*TEXTO FORNECIDO*
════

Garantias do Consumo

A informação qualificada na concessão responsável do crédito

Autor

  • Andressa Jarletti Gonçalves de Oliveira

    é advogada doutora em Direito pela PUC-PR com doutorado sanduíche na Universidade de Bologna (Itália) mestre pela UFPR professora na Escola Superior de Advocacia da OAB-PR e em diversos programas de pós-graduação vice-presidente da Comissão de Direito Bancário da OAB-PR membro do Brasilcon do IBDCont e da International Association of Consumer Law.

════

*MATERIAL FORNECIDO*
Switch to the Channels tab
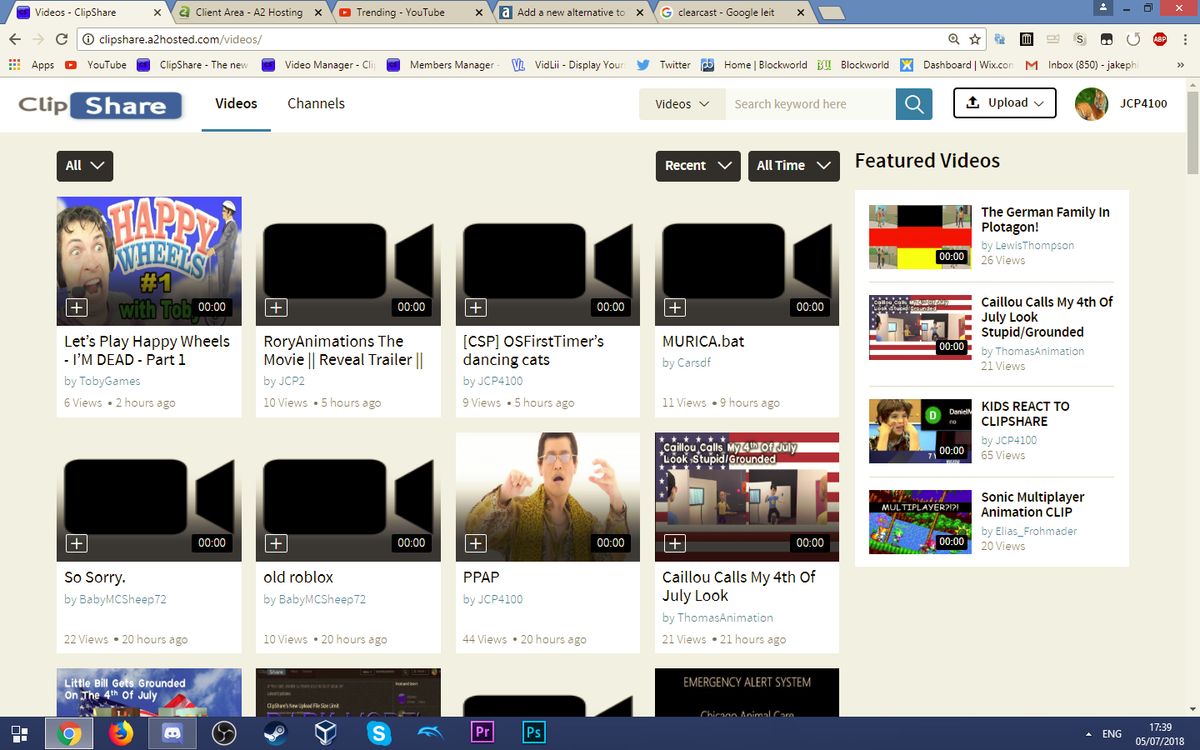 point(316,103)
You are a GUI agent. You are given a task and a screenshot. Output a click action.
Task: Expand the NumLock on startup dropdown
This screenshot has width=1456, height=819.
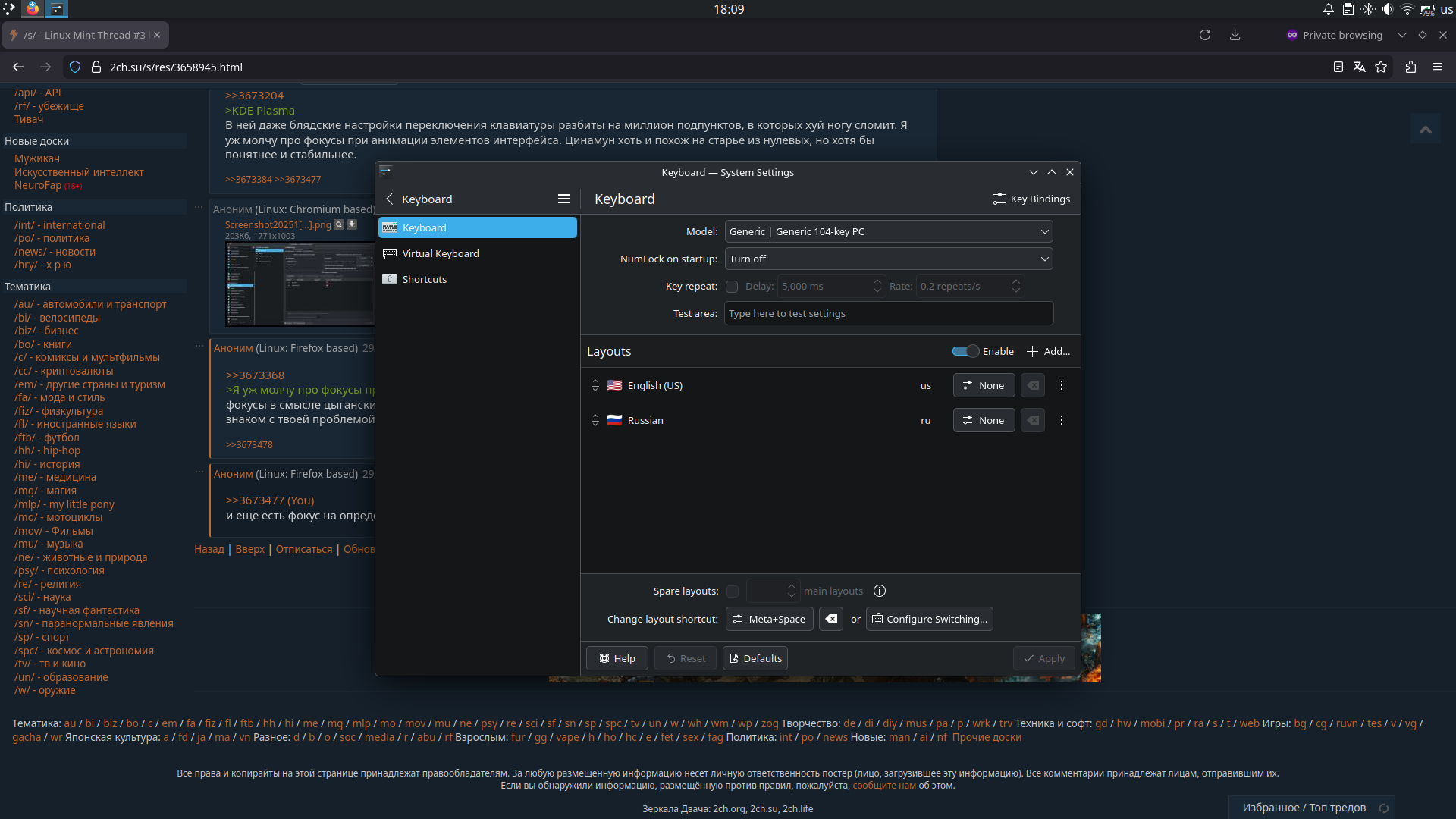click(888, 259)
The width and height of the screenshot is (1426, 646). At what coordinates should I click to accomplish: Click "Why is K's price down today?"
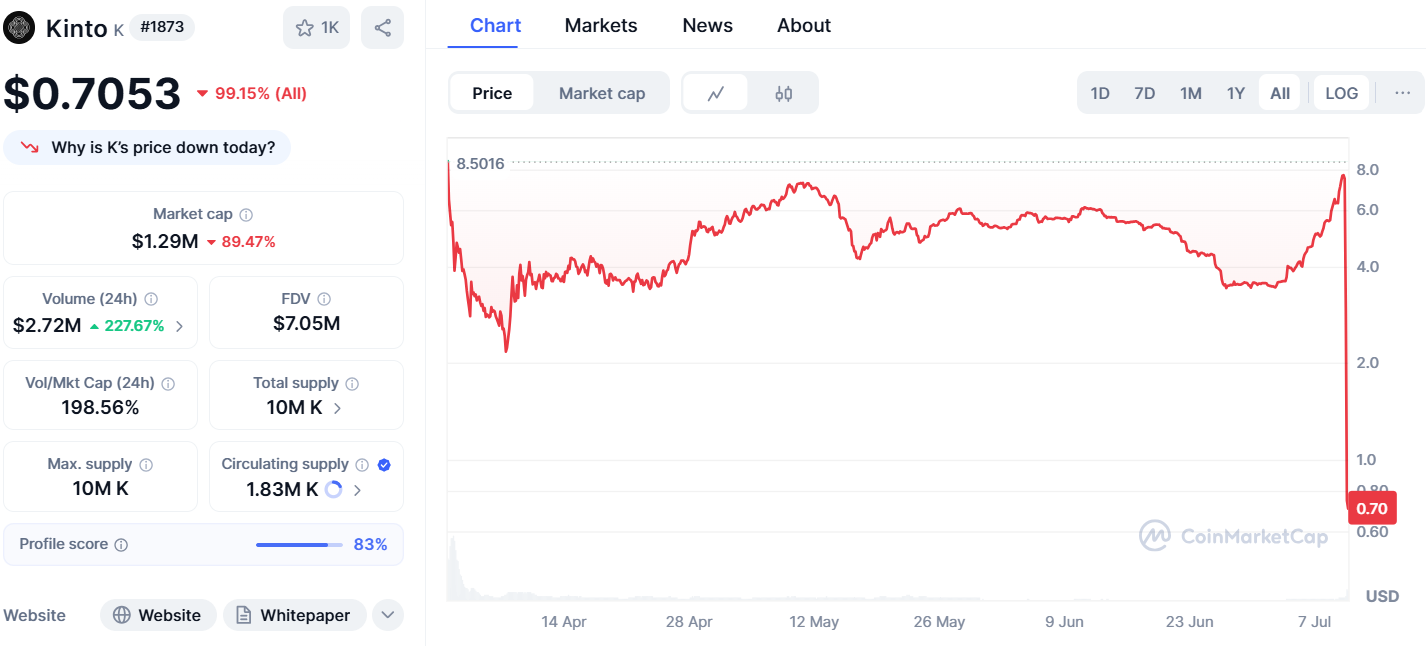[147, 147]
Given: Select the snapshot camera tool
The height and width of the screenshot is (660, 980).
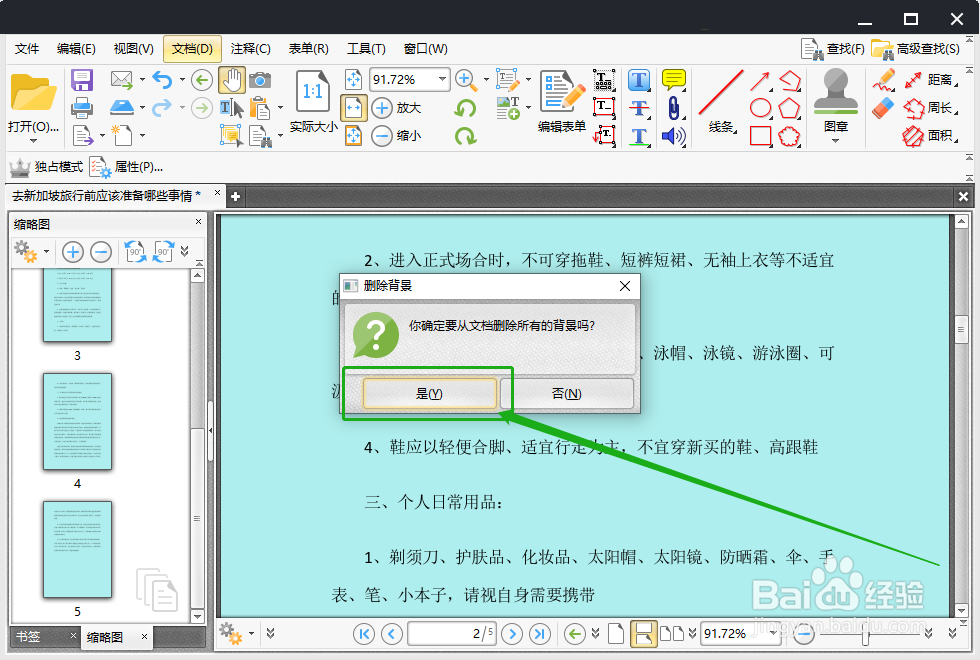Looking at the screenshot, I should coord(261,79).
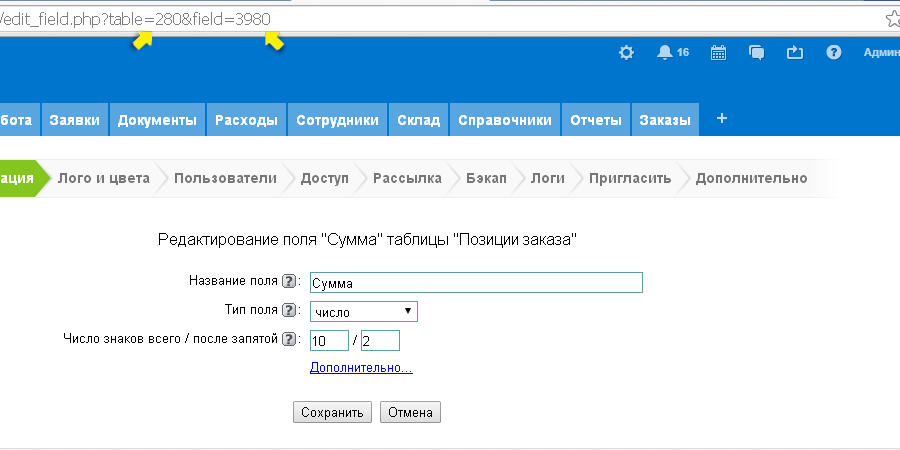Open the chat messages icon
The image size is (900, 450).
coord(757,53)
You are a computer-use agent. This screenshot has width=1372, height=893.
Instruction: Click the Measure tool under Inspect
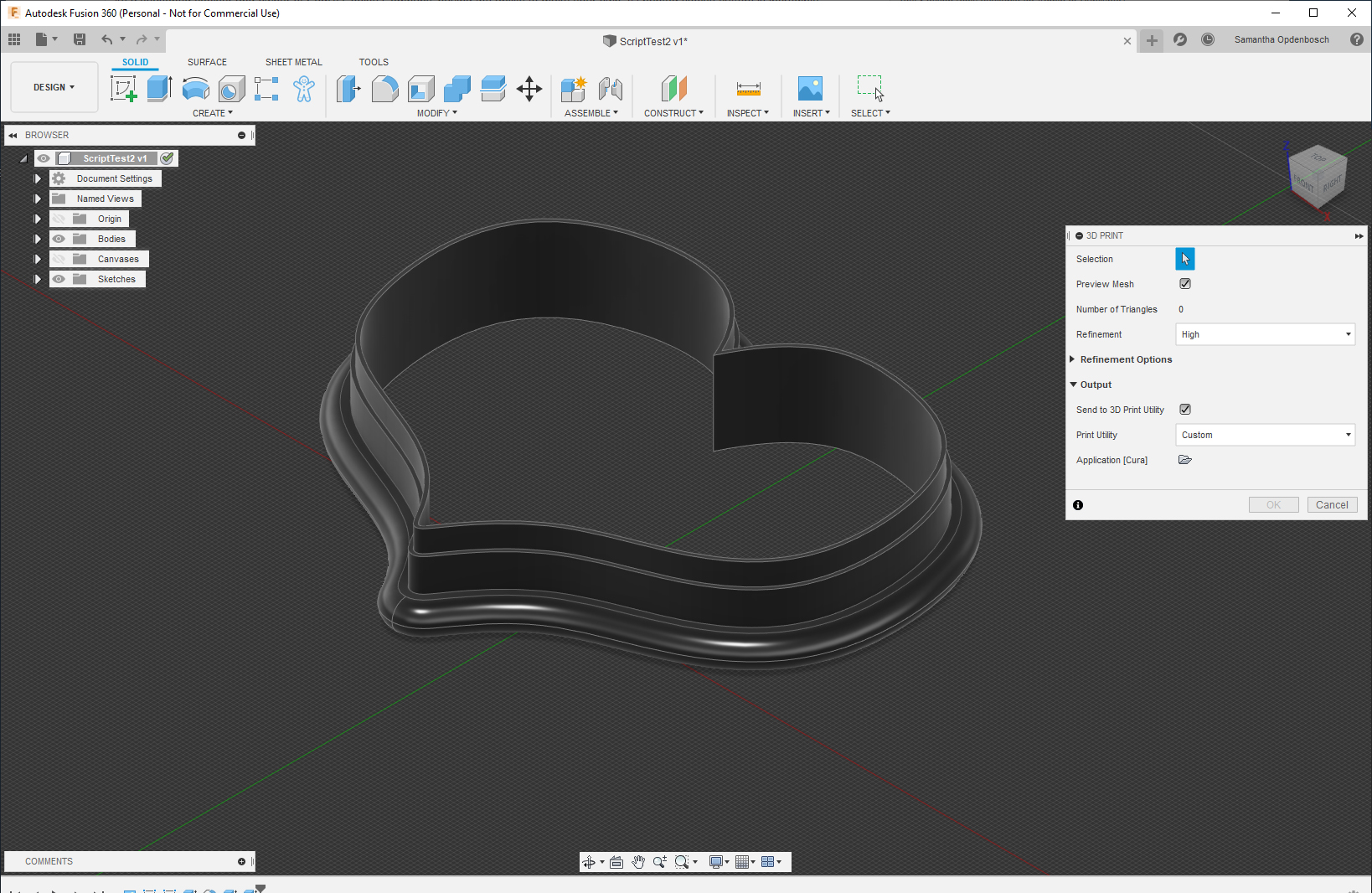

════

*TAREFA PROPOSTA A*
Segundo o texto sobre a concessão responsável do crédito, em qual universidade a autora cursou o doutorado sanduíche?
*TAREFA PROPOSTA B*
Reproduza o trecho do texto sobre a concessão responsável do crédito entre "A informação qualificada" e "of Consumer Law.", inclusive.
*TAREFA PROPOSTA C*
Prossiga com o texto sobre a concessão responsável do crédito a partir da última frase apresentada.
O material não guarda relação com o texto sobre a concessão responsável do crédito.

*RESPOSTA ESPERADA A*
Na Universidade de Bologna (Itália).

*RESPOSTA ESPERADA B*
A informação qualificada na concessão responsável do crédito

Autor

  • Andressa Jarletti Gonçalves de Oliveira

    é advogada doutora em Direito pela PUC-PR com doutorado sanduíche na Universidade de Bologna (Itália) mestre pela UFPR professora na Escola Superior de Advocacia da OAB-PR e em diversos programas de pós-graduação vice-presidente da Comissão de Direito Bancário da OAB-PR membro do Brasilcon do IBDCont e da International Association of Consumer Law.

*RESPOSTA ESPERADA C*
16 de novembro de 2022, 8h00

A Lei 14.181/2021 atualizou o Código de Proteção e Defesa do Consumidor (CDC) para aperfeiçoar a disciplina da concessão de crédito para consumo, instituindo mecanismos para a prevenção e para o tratamento do grave fenômeno social do superendividamento. Como toda lei, o CDC é fruto de seu tempo e na época de sua edição, em 1990, a sociedade brasileira ainda não tinha vivenciado a explosão do crédito para consumo. A atualização promovida no CDC aos trinta anos de sua vigência surgiu num momento oportuno, em que o nível de endividamento da população brasileira alcança patamares recordes [1], estimando-se que mais de 42 milhões de brasileiros estejam superendividados [2].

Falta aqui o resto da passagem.